Last week’s celebrity six sentences came from Oryx and Crake by Margaret Atwood. Now let me see…it’s a novel set in an imagined future, in which a mad scientist has used genetic engineering to bring about an end to the world as we know it. Yep, sounds like science fiction to me.
Since the two reviewers featured in my previous blog post both seemed to take a shine to Trading Up, I thought I’d post an excerpt from that story.
Her death was peaceful. After dinner Mamma drove around dimly lit streets until the girl fell asleep in the back seat. Using a similar technique to the one she used to dispatch the cat many months ago, she asphyxiated her with noxious gases fed into the car from its own exhaust. As my current body was already technically dead, I was able to sit safely next to the girl and take possession of her body at the precise moment of expiration. I caught a glimpse of her soul as it rushed toward the afterlife with a speed only seen in the very old and the very young. It was mostly coloured in the bright golden glow of joy, but with two distinct dark stripes of resignation and reproach.
Week 10’s celebrity six sentences come from an author whose pedigree makes him horror writing royalty (there’s a sad little pun to be found in that clue, you just have to dig for it).

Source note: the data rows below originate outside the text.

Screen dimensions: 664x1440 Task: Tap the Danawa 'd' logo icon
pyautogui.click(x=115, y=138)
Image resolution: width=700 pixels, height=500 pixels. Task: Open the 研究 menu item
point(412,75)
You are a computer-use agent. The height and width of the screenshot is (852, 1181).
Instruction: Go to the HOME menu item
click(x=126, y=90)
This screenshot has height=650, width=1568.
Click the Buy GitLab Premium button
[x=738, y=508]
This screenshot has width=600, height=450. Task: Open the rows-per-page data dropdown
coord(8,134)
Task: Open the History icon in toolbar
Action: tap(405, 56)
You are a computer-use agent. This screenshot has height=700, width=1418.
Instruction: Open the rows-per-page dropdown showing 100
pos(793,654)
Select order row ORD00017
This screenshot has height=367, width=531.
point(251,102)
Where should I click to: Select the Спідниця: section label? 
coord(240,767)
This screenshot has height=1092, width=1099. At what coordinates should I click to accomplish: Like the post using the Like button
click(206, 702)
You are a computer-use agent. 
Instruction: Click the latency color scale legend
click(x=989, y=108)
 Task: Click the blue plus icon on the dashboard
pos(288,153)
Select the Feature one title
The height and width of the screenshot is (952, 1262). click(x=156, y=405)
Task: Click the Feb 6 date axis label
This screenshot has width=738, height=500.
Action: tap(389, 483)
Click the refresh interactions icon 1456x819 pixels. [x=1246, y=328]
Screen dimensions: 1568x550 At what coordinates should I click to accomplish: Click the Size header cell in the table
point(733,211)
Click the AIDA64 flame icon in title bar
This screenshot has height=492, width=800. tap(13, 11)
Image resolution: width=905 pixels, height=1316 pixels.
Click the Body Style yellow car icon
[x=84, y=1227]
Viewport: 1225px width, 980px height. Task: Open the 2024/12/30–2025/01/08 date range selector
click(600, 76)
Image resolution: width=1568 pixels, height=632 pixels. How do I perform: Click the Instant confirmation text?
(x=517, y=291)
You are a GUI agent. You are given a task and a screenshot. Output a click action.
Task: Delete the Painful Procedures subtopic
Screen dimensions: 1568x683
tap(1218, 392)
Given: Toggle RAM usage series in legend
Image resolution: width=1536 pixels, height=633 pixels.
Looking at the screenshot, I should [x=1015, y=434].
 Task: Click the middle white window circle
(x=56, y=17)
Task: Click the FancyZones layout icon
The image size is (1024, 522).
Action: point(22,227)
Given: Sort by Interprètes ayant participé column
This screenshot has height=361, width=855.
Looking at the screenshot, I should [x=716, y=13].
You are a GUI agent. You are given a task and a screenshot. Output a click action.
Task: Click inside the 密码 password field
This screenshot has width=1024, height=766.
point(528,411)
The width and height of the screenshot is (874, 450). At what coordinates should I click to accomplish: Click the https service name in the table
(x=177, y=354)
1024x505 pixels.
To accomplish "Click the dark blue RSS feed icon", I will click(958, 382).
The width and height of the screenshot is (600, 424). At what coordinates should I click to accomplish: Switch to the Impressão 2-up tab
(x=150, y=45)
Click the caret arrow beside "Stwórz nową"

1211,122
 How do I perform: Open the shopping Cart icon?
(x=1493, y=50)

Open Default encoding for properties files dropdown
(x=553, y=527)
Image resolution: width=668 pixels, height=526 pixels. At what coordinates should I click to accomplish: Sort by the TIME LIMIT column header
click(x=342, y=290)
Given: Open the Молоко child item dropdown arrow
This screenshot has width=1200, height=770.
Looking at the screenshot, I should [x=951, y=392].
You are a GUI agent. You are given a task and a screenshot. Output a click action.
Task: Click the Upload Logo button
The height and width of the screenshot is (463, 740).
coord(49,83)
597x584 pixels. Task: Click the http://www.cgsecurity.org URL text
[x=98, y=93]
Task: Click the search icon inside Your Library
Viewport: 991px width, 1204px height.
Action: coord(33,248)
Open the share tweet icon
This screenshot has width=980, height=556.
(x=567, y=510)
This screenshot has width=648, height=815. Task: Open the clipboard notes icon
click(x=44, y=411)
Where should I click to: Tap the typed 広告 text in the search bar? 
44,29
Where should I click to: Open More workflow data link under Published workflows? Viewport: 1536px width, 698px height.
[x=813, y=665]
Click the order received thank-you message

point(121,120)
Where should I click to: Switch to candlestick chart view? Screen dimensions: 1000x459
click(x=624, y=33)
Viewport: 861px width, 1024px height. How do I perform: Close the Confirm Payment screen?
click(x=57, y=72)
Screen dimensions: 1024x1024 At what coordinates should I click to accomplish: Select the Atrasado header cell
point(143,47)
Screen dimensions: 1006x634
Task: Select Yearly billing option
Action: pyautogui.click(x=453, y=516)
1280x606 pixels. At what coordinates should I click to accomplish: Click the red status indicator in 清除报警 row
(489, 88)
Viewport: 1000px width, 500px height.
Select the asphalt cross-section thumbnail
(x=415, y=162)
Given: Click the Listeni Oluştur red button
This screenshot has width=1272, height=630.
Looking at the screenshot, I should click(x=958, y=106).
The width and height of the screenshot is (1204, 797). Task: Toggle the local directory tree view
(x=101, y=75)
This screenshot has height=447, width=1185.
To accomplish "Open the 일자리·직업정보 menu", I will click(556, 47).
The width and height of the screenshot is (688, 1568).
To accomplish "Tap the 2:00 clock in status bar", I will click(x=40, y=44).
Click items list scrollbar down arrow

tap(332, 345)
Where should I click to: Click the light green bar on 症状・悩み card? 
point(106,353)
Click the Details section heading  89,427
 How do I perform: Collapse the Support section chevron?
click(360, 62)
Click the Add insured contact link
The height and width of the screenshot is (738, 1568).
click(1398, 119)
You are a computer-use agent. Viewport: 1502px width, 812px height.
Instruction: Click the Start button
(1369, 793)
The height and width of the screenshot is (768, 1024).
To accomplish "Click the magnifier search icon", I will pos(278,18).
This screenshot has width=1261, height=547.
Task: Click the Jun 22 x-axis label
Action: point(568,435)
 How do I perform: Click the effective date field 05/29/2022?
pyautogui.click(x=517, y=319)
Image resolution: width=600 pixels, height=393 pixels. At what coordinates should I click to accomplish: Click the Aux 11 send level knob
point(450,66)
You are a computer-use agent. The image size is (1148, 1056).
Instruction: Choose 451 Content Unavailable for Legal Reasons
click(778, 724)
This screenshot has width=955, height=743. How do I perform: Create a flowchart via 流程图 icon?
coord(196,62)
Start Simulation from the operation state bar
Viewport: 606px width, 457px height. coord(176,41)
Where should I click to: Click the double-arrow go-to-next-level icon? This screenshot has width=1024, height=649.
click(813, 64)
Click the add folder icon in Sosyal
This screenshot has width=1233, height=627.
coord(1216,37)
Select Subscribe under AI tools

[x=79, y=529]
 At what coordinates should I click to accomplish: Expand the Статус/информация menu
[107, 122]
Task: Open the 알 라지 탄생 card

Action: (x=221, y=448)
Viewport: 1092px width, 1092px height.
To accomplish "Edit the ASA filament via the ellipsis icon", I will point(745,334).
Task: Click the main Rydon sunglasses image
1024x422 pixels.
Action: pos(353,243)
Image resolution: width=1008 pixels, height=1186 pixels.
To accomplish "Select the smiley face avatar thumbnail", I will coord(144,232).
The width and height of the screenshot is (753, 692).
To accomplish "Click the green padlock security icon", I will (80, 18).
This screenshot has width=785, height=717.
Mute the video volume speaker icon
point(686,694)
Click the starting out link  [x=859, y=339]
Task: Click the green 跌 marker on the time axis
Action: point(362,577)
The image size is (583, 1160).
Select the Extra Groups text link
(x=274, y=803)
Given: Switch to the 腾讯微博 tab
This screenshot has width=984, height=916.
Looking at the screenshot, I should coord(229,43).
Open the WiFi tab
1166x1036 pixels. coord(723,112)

In one instant, Craddock’s hands were gently cradling Georgia’s head. In the next, his right arm had come up to point out and away from his body: Sieg Heil. Around the dead man time had a way of skipping, a scratched DVD, the picture stuttering erratically from moment to moment, without any transitions in between. The golden chain fell from his raised right hand. The razor, shaped like a crescent moon, gleamed brilliantly at the end. The edge of the blade was faintly iridescent, the way a rainbow slick of oil is on water.